Alles steht Kopf

Sven von Redens Text zu Pete DoctersAlles steht Kopf ist die zweite von 12 Filmkritiken des Siegfried-Kracauer-Preisträgers 2015 im Rahmen seines Stipendiums. Sie wurde beim Kooperationspartner des Preises, der Zeitschrift FILMDIENST veröffentlicht (www.filmdienst.de).

 

„Alles steht Kopf“ von Pete Docter

Sven von Reden 

 

Das Kino sei in besonderem Maße dazu befähigt, die »Errettung der physischen Realität« zu fördern schrieb Siegfried Kracauer in seinem Hauptwerk »Theorie des Films«. Für Krakauer war das nicht einfach eine Feststellung, sondern eine Forderung: Die Qualität eines Films bemaß sich für ihn gerade daran, wie gut er das „vorübergleitende materielle Leben“ festhält.

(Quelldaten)
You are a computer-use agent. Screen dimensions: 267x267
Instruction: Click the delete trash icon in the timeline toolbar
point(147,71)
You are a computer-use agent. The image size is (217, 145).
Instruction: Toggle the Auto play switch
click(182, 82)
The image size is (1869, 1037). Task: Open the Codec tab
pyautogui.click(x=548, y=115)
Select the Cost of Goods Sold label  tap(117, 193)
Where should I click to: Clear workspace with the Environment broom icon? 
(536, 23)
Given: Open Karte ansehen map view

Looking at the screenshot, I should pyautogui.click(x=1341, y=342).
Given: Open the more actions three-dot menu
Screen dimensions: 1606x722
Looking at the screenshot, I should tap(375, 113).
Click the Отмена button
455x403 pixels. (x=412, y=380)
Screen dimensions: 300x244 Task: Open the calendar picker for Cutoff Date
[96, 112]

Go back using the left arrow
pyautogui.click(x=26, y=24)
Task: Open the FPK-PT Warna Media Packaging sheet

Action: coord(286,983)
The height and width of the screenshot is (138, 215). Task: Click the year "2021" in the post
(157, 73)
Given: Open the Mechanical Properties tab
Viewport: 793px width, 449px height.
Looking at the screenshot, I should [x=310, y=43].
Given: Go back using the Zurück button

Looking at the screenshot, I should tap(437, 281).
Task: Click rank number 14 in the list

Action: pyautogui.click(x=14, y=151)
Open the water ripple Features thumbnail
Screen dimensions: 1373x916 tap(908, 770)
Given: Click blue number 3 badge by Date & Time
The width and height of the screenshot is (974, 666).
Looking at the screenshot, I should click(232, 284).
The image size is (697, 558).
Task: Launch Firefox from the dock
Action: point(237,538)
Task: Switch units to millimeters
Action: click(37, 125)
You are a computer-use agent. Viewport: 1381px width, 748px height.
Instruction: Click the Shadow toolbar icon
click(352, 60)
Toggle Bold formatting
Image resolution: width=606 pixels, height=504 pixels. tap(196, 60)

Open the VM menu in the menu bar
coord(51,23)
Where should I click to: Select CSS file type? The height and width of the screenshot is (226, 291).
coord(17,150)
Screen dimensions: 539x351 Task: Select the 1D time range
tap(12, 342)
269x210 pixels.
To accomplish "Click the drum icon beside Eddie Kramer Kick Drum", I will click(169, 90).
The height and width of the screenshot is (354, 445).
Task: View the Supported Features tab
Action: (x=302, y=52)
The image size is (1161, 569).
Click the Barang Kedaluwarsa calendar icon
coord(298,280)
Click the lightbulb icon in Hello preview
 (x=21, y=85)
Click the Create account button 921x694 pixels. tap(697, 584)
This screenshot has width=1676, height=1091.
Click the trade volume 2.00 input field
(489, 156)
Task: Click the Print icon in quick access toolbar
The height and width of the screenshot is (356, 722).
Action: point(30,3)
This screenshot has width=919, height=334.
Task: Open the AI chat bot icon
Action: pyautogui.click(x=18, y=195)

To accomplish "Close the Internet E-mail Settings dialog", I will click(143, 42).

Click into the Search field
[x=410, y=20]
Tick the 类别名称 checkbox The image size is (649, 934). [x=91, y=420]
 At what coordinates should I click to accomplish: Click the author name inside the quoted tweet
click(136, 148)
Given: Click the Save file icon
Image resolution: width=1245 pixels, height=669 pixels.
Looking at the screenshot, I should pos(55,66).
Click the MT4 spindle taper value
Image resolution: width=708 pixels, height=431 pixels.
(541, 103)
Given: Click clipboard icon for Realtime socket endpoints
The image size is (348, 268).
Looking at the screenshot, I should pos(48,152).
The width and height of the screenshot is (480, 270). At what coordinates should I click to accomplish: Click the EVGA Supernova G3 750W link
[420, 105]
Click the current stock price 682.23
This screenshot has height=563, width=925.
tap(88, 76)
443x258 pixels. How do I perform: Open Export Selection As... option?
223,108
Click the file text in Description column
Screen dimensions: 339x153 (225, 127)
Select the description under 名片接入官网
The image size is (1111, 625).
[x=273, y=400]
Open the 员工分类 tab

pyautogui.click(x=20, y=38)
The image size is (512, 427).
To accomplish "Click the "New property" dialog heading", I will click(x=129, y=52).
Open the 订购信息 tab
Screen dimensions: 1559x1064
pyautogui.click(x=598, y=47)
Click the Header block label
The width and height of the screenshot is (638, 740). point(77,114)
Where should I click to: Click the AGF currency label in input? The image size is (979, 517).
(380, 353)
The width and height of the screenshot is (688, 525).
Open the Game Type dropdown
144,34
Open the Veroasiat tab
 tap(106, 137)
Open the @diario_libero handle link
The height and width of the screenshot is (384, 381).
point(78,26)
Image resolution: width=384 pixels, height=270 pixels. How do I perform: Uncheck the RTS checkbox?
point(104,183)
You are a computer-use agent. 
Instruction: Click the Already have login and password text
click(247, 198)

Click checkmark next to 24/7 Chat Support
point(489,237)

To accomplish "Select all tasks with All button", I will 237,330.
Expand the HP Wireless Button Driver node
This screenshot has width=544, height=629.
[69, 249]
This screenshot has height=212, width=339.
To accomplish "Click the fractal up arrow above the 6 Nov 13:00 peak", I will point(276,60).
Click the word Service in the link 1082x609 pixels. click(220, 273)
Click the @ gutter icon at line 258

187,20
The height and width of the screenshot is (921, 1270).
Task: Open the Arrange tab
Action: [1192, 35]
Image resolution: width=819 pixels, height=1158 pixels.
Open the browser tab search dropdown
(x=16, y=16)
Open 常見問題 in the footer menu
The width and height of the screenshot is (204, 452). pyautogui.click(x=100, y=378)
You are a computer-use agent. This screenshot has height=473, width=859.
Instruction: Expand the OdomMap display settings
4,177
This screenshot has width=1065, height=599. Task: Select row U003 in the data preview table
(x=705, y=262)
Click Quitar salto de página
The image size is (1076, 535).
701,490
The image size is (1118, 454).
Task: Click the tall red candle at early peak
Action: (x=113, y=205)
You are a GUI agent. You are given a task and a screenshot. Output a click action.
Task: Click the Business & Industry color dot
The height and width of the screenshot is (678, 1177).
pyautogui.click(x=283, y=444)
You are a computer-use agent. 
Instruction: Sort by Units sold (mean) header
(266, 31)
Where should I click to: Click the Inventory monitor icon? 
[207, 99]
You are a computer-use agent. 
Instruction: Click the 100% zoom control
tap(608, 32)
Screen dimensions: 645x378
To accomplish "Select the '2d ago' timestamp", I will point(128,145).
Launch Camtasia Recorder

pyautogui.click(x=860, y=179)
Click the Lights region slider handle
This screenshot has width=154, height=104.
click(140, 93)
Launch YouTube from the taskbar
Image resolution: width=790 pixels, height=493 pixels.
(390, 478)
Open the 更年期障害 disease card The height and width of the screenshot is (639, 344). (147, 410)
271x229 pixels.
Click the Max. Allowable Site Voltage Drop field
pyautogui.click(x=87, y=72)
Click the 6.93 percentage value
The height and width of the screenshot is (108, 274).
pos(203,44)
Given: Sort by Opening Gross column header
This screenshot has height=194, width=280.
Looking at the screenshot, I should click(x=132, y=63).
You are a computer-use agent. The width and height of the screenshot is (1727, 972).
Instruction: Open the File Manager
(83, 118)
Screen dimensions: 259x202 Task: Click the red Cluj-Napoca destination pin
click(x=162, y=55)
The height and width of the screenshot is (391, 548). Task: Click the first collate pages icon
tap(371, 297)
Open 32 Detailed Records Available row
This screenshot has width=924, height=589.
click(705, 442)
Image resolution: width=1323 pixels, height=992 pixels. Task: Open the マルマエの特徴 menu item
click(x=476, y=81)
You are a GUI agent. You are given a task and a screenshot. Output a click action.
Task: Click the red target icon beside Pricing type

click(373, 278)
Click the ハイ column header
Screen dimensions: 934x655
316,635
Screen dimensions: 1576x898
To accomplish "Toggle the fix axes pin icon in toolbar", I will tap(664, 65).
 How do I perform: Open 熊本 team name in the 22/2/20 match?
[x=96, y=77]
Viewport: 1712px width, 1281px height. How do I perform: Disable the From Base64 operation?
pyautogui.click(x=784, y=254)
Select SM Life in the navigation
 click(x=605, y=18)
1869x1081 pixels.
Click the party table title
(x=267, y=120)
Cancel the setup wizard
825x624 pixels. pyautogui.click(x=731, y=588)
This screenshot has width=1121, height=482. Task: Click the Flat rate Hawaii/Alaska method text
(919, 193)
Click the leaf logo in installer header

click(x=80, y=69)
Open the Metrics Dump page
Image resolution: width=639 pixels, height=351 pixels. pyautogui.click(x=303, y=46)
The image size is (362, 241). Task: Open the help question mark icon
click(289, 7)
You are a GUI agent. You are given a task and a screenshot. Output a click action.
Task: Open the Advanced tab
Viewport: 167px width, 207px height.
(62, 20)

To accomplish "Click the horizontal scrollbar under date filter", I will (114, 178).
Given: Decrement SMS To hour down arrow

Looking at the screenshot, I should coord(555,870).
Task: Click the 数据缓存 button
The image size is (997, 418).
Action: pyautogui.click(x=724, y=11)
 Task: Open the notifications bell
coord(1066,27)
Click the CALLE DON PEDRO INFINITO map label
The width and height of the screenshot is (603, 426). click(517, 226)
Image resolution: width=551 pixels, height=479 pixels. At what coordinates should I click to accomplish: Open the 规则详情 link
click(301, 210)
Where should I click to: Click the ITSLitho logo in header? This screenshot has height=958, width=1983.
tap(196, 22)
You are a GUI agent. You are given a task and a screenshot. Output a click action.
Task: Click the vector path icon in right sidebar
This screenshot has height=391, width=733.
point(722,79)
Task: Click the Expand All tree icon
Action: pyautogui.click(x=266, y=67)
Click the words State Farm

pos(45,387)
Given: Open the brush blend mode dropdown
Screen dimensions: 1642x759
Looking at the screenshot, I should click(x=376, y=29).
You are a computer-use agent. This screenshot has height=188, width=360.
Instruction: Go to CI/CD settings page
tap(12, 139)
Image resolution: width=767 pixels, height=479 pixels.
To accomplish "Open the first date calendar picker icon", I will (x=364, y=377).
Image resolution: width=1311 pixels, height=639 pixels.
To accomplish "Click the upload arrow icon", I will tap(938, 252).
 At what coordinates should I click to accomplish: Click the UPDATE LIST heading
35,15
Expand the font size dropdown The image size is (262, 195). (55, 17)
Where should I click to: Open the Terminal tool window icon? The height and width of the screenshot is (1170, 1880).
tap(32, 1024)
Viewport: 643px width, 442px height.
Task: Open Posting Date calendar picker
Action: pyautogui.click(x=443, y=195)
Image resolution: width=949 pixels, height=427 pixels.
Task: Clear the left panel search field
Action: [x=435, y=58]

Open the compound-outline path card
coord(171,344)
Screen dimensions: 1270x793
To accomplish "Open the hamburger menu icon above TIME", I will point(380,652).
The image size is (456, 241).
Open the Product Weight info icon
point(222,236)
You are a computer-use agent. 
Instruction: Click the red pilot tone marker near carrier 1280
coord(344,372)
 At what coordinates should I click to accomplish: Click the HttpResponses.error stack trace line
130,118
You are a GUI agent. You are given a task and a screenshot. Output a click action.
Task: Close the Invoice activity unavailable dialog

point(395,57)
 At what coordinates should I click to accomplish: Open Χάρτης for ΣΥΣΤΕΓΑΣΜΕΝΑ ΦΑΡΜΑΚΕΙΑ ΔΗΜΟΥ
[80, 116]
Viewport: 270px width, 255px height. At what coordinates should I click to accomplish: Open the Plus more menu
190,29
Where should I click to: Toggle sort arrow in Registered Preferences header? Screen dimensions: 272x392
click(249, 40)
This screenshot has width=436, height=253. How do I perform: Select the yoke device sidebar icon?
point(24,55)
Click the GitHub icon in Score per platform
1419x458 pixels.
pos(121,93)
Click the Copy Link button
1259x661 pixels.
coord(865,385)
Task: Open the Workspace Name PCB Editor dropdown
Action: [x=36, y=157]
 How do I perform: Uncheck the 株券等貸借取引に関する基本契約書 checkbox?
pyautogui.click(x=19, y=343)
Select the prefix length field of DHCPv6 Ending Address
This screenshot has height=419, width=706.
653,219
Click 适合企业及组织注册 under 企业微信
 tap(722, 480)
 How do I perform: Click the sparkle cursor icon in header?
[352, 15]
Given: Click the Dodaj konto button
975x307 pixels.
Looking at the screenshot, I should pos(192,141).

Zu lösende Aufgabe: In welcher Zeitschrift wurde die Filmkritik zu „Alles steht Kopf“ laut dem Textauszug veröffentlicht? Die Daten stammen aus einer anderen Quelle als der Textauszug.

Lösung: In der Zeitschrift FILMDIENST.